While we have not seen the SEC filing, or an official statement from TabbedOut, TechCrunch is reporting today that TabbedOut has raised an additional $3.7M, perhaps as an extension of their Series A financing. Back in October we wrote about their $2M Series A, which added to their angel financing of $750K brought their total funding to $2.8M. Now with this additional $3.7M, their total financing is up to $6.5M.
Today’s story in the Statesman leads with their newly announced integration with MICROS, a leading point-of-sale system manufacturer. The additional financing information can be found further down the page.
It’s a frothy market out there folks. It’s starting to feel like 1999 all over again. So if you can raise that money, file that IPO, get acquired at a solid valuation, or do that deal, my advice is to get it done. With the price of gas heading to $5 gallon, money is going to be sucked out of the economy at a rapid pace.
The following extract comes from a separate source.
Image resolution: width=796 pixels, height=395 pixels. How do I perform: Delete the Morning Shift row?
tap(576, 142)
Add to that an election cycle, and revolution breaking out all over the middle east, and you never know when this will all come to a sudden and abrupt halt.
Back to the story at hand, it’s going to be a waiting game. Consumer penetration of check-in systems (foursquare, Gowalla) is super small. Consumer awareness and demand for mobile payment and ordering at bars and restaurants is behind that, although may provide a lot more value than a simple check-in.
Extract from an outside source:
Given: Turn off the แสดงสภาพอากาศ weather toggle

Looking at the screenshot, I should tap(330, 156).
If you ask the average consumer if they envision using their mobile to order and pay their tab 5 years from now, almost 100% will say “absolutely.” It’s almost a certainty that this will exist, and be widespread. So the question then becomes who will have the capital, marketing, and leadership to own that market when it matures. Solid financing certainly increases the odds in TabbedOut’s favor.
Disclosure: I am an advisor to SpeedMenu.